3:) kill all the data nodes. 
4:) restat all the data nodes.
5:) in mysql client do "select * from t1", "show create table". It works well.
6:) kill all the data nodes
7:) restart all the data nodes again.
8:) all the mysqlds lost connection with cluster.

I also test it using mysql-test-run. One of mysqld will lost connection with cluster.

Suggested fix:
Mysqld should keep connection with cluster.
[17 Feb 2008 16:18] Valeriy Kravchuk
Please, try to repeat with a newer version, 5.1.23-rc. In case of the same problem, please, upload .test file you had used.
[20 Feb 2008 6:53] li zhou
Did test using mysql, 5.1.24-rc(bk from ndb tree). It still occur.
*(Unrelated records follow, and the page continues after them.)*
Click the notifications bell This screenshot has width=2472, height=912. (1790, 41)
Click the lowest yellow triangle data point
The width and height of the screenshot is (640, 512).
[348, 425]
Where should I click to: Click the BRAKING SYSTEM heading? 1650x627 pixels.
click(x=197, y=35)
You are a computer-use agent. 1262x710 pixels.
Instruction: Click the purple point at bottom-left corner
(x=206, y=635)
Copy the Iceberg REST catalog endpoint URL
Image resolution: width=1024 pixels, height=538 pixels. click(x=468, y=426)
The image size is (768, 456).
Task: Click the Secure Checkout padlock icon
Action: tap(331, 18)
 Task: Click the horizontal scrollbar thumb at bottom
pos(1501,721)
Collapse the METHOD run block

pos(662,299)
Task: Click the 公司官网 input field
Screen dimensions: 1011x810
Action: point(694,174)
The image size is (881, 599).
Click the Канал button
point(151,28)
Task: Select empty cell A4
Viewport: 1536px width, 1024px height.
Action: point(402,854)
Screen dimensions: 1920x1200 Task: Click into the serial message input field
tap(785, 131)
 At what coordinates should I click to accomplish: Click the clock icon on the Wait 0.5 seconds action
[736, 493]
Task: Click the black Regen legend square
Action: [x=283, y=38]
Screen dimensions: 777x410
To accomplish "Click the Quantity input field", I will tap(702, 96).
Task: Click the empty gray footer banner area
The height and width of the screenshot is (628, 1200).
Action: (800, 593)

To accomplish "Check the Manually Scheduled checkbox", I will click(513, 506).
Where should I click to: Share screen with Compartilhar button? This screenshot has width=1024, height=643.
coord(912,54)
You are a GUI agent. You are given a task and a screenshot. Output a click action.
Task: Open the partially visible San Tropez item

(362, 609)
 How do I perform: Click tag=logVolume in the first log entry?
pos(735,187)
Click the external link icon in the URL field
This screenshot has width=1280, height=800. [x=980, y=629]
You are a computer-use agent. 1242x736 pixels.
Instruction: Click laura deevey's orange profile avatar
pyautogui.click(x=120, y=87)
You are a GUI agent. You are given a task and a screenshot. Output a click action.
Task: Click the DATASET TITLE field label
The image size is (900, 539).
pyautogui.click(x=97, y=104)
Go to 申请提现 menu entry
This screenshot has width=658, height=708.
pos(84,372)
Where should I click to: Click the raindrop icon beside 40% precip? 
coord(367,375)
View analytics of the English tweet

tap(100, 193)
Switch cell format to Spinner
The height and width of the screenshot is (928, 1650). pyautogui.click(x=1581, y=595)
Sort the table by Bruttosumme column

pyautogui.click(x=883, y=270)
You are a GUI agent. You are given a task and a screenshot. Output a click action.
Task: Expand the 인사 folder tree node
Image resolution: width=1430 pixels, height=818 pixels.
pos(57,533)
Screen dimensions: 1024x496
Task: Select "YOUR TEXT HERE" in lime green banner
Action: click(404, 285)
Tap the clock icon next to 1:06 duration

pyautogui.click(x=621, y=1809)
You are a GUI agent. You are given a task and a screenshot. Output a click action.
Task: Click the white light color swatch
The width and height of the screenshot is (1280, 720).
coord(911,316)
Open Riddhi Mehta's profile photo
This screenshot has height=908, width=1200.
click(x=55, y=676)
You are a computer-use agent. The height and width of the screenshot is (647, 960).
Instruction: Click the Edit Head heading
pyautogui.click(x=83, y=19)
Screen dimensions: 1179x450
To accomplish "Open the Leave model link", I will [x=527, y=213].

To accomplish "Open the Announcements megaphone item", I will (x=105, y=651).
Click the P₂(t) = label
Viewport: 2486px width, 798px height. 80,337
I did two kinds of tests, all failed.
1: manually test with 4 data nodes
2: MTR test with 2 data nodes.

The steps of manually test is:
1: build and make install
2: Install db in the install directory
   ./bin/mysql_install_db --user=mysql
   ./bin/mysql_install_db --user=mysql --datadir=var1
3: start cluster  
  ./libexec/ndb_mgmd -f config.ini
  ./libexec/ndbd --initial
  ./libexec/ndbd --initial
  ./libexec/ndbd --initial
  ./libexec/ndbd --initial
4: start mysqld
   ./libexec/mysqld --basedir=/usr/local/mysql --datadir=/usr/local/mysql/var --user=mysql --pid=/usr/local/mysql/var/dev3-63.pid --log-error=/usr/local/mysql/var/dev3-63.err &
  ./libexec/mysqld --basedir=/usr/local/mysql --datadir=/usr/local/mysql/var1 --user=mysql --pid=/usr/local/mysql/var1/dev3-63-2.pid --log-error=/usr/local/mysql/var/dev3-63-2.err --socket=/tmp/mysql1.sock --port=3307 &
5: create table t1 and insert data
   ./bin/mysql -u root test -S /tmp/mysql.sock
   sql>create table t1(a int, b int) engine ndb;
   sql>insert into t1 values(1,1);
   sql>insert into t1 values(1,2);

6:  kill all the data nodes.
   killall ndbd
7: restat all the data nodes.
   ./libexec/ndbd
  ./libexec/ndbd
  ./libexec/ndbd
  ./libexec/ndbd
8: in mysql client do "select * from t1", "show create table". It works well. 
  sql> select * from t1;
9: kill all the data nodes
   killall ndbd
10:  restart all the data nodes again.
   ./libexec/ndbd
  ./libexec/ndbd
  ./libexec/ndbd
  ./libexec/ndbd
11: all the mysqlds lost connection with cluster.
   ./bin/ndb_mgm -e show  
   sql> select * from t1;
[20 Feb 2008 6:58] li zhou
Test file for the sencond time of data nodes restart.

Attachment: ndb_sys_restart.test (application/octet-stream, text), 1.62 KiB.

[20 Feb 2008 6:58] li zhou
config file for manually test.

Attachment: config.ini (application/octet-stream, text), 894 bytes.